A feature layer is a grouping of similar geographic features—for example, buildings, parcels, cities, roads, and earthquake epicenters. Features can be points, lines, or polygons (areas). Feature layers are most appropriate for visualizing data on top of your basemaps. You can set properties for feature layers—such as style, transparency, visible range, refresh interval, and labels—that control how the layer appears in the map. Using a feature layer, you can view, edit, analyze, and execute queries against features and their attributes.
Hosted feature layers
Hosted feature layers are layers that have been published to your portal. The feature data in these layers is hosted by, or stored in, the data store configured with your portal's hosting server. These layers offer the most flexibility, scalability, and compatibility across the ArcGIS platform. With hosted feature layers, you can do the following:
- Edit data in the field either online or offline using Survey123 for ArcGIS or Collector for ArcGIS.
- Control editor tracking and feature layer capabilities and settings.
- Publish tile layers from feature layers to support high-demand use cases.
Hosted feature layers can be published through a variety of workflows, including ready-to-use templates.
ArcGIS Server feature layers
If you are hosting your layers on a stand-alone or federated ArcGIS Server site, you can still use these ArcGIS Server feature layers in your portal. These layers are very similar to hosted feature layers with one primary difference: the data is not stored in the hosting server's data store. Because of this, the layers have fewer configuration options available in the portal website. For example, when using an ArcGIS Server feature layer in your portal, you can't modify the editor tracking or offline capabilities of the feature layer or publish tiles from the feature layer. This guards against unwanted changes being made to the data stored in the folders and databases you registered with your ArcGIS Server site, as this data is often your system of record and is likely accessed directly by other applications. Whereas the hosted feature layer data stored and managed through the portal is not directly accessed by other applications.
If you want to work with your ArcGIS Server feature layer in your portal, you can add the layer from your ArcGIS Server site to your portal from My Content. This allows you to reference the REST endpoint (URL) of the service and use the layer in your maps and apps, while leaving the data stored in the data sources you registered with your ArcGIS Server site.
Items such as CSV files, shapefiles, and map notes can be added to a map as feature collections. A feature collection is a type of feature layer. Any feature collection you add can be saved as part of the map. Doing so saves the feature collection data as part of the map. Any changes you make to the feature collection—for example, by editing data—are only reflected in the map. The changes are not applied to the original CSV file, shapefile, or map note from which the feature collection was derived.
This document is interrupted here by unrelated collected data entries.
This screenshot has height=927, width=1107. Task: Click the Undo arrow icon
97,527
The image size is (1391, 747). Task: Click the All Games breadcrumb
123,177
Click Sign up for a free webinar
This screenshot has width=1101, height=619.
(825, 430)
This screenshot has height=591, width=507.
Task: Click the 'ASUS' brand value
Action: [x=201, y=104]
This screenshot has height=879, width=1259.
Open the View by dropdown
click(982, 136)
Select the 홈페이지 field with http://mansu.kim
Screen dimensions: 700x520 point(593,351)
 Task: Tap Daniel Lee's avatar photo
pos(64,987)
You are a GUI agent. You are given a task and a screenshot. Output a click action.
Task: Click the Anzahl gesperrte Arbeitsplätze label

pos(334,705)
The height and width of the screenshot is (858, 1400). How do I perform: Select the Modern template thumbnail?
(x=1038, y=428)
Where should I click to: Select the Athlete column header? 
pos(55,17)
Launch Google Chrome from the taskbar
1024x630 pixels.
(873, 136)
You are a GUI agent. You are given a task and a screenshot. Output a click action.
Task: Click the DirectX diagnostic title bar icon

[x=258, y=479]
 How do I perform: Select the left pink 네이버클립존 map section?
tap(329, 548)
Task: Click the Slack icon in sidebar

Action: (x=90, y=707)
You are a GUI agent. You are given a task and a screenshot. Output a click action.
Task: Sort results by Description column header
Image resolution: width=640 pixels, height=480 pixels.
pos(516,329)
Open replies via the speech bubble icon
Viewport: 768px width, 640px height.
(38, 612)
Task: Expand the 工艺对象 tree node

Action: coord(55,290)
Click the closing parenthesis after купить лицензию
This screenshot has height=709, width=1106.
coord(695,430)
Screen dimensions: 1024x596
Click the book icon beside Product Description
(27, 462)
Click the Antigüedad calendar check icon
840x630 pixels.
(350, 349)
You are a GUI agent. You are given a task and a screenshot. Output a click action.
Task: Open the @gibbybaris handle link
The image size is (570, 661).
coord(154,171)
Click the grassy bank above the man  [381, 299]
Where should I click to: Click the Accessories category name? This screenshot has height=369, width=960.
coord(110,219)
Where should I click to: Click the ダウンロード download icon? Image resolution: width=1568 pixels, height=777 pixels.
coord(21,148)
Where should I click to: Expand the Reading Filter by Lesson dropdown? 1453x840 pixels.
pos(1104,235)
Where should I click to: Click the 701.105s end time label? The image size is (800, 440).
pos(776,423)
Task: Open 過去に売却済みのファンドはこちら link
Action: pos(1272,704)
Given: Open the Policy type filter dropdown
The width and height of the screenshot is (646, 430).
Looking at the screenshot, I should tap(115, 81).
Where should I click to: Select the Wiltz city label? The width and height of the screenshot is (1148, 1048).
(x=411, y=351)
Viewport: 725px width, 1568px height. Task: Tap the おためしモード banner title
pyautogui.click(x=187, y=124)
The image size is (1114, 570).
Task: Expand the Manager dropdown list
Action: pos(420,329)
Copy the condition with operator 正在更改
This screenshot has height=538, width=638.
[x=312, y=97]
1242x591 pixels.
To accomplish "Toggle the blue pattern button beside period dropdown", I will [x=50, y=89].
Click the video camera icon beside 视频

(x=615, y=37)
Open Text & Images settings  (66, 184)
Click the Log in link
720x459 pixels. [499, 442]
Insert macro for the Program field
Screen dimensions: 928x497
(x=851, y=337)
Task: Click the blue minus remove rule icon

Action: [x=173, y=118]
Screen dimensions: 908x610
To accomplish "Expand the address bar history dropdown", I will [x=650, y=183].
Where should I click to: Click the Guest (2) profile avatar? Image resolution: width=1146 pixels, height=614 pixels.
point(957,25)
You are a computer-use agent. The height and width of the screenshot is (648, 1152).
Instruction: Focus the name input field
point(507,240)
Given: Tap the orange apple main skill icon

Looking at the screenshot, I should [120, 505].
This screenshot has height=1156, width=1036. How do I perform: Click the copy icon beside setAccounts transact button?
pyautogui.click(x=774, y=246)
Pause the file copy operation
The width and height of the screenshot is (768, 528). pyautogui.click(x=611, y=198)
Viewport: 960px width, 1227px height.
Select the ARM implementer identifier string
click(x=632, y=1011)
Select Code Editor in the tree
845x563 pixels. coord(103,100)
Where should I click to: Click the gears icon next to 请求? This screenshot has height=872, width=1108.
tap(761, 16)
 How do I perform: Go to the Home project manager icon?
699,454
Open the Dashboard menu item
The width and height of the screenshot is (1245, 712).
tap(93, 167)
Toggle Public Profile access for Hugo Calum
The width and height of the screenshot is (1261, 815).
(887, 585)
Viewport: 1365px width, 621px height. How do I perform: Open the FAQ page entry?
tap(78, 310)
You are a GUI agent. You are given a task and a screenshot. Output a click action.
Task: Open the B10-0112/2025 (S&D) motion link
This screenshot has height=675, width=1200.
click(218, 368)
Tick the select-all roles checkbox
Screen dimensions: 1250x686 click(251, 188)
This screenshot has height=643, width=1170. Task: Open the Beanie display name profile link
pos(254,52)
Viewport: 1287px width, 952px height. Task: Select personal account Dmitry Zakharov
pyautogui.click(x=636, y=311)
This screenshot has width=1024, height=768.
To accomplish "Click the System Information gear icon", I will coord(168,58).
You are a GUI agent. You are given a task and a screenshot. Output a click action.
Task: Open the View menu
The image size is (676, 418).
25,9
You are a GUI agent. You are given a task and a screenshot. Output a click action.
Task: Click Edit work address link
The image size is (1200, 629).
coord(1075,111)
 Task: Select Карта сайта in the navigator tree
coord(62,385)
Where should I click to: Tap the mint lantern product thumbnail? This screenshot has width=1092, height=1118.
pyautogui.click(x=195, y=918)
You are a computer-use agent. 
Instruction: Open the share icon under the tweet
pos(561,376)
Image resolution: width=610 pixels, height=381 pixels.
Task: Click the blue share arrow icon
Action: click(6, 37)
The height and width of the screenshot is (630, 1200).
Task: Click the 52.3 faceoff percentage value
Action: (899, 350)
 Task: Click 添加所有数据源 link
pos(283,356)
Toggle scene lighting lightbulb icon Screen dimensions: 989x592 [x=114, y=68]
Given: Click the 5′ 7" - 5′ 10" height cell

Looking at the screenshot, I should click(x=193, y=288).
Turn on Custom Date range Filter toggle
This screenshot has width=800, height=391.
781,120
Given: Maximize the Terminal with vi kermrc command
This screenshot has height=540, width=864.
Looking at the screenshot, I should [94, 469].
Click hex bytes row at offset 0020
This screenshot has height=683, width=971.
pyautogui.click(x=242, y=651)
You can also save a feature collection as its own item by clicking Save Layer in the layer properties menu. The item will appear as a new feature collection item in My Content and can be shared with others and added to multiple maps. When you save a feature collection as its own item, the data is retained with the feature collection item and not stored as part of the map. Any changes you make to the feature collection item, such as modifying its data, are saved once you click Save Layer. If the feature collection item is used in other maps, the changes will be reflected there as well. If the feature collection item is deleted from My Content, it will no longer be available to others.
You can create features on your map by adding a map notes layer. A map notes layer is a type of feature collection. With a map notes layer, you use features to symbolize something you want to show on your map, such as public access points, hiking trails, or fire perimeters. You can also add descriptive information that appears in pop-ups when the feature is clicked.
The features in a map notes layer are saved with the map so that only you, the map author, can edit and save them. These types of feature layers are useful for displaying information such as events happening within a community or an inventory of oil production facilities. This is an easy way to add a small number of features to a map, for example, the swimming pools managed by your city's parks and recreation department. It's also a way to create feature layers if you don't have portal publishing privileges.
You can use the map viewer to get directions and create a route layer in your map. Route layers are a type of feature collection that contain four sublayers—stops, direction events, directions, and route info—each with its own properties, such as pop-ups and labels, that you can configure as desired. From the map viewer, you can save the route layer as an item in My Content and use it in other maps. Once the route layer is saved as an item, you can share it with others.
Streaming feature layers
Streaming feature layers are feature layers created from an ArcGIS Server stream service. They are useful for visualizing real-time data feeds that have high volumes of data or that have data that changes at unknown intervals. For example, a fleet of vehicles might be transmitting their location, and the current location of the vehicles needs to be continuously monitored. When you add a streaming feature layer to the map viewer, you can use streaming controls to filter the data that the service sends to the layer. Streaming feature layers can be identified by their special icon in My Content.